Product Pillar: AI Operationalization¶
The AI Operationalization pillar seeks to control, monitor, and govern the process and deployment of machine learning models and AI applications.
Historically, many enterprises have struggled to realize actual business value from AI projects. Moving from a prototype on a data scientist’s laptop to a fully operationalized model cleared by IT is often a formidable challenge. Moreover, after a model is successfully deployed into production, monitoring and governing models in production is a new challenge.
This lesson introduces some of the most important tools for deploying and managing models with DSS.
Model Version Management¶
After building a model, users can easily deploy it to a production environment by downloading a project as an application bundle and uploading it to the Automation node. While in production, users can establish their own custom metrics to verify data consistency and track model performance over time. Placing conditions on these metrics allows users to develop checks that can issue alerts or trigger scenarios.
Together with metrics and checks, scenarios can be used to create validation feedback loops that automate many important parts of the model lifecycle. Users can instruct DSS to initiate jobs using any number of pre-defined triggers, such as a unit of time or modification of a dataset, or entirely custom Python code. Examples of these jobs could include rebuilding a dataset, retraining a model, or redeploying an application bundle. Users can add reporters to stay informed of scenario activity.

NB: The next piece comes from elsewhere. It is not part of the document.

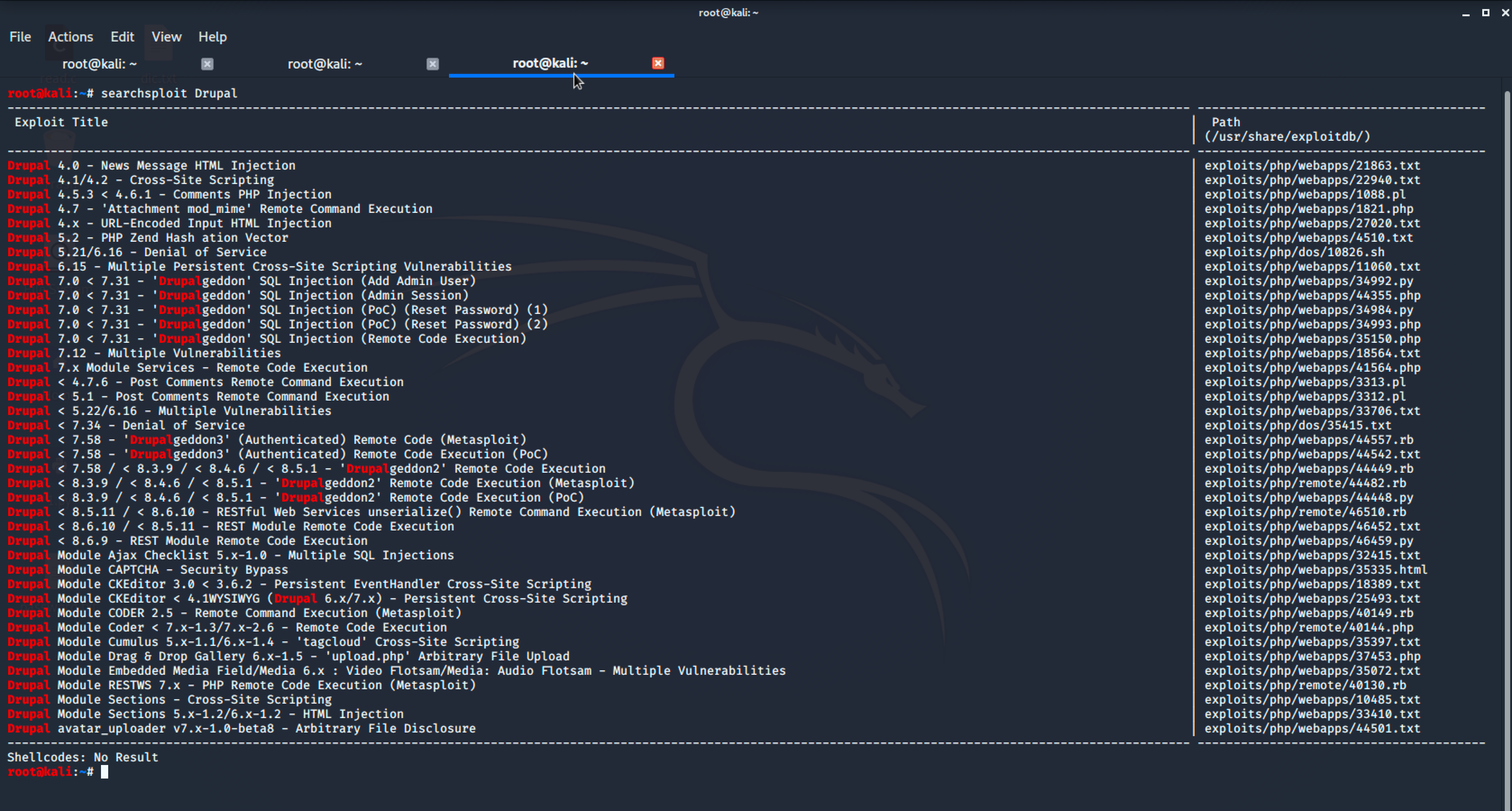
Task: Close the second root@kali tab
Action: click(x=433, y=64)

In addition to deploying improved versions of a model, these tools can also be used to roll back to previous versions when necessary.
This automation scenario includes three pre-built steps on a monthly trigger. The first rebuilds the training dataset. The second rebuilds the model. The third step updates the API Deployer with a new version of the deployment.
Real-time API-based Scoring¶
The ability to manage the entire model lifecycle while enabling the scoring of new data in real-time is a common use case. For example, the NY taxi fare project sends locations and times of day and receives fare predictions in return. The API node, along with the API Deployer, makes this possible.
The API nodes are individual servers that do the actual job of answering REST calls. API nodes are horizontally scalable and highly available. They can be deployed either as a set of servers or as containers through the use of Kubernetes (which allows deployment either on-premises or on a serverless stack on the cloud).
The visual interface for using API nodes is the API Deployer. The API Deployer is a user-friendly, unified interface that makes it easy to design and deploy powerful real-time APIs. These APIs can be used for scoring unseen data in predictive models, regardless of whether these models were visual models generated by DSS or custom models written in Python or R.
Moreover, in situations in which all features of an input record are not easily known by the API user, the DSS API node includes a real-time data enrichment feature that makes these scenarios easy to handle using a lookup on an additional table.
Having these tools in one user-friendly web interface empowers data science teams to autonomously self-deploy, manage, and monitor their machine learning models at scale.
In our example, the NY Taxi Fares project is shown in the API Deployer. Through the API Deployer, we can track deployments across development, testing, and production environments. In the third version deployed on a static server, we have four API endpoints, including the predictive model, in the development stage.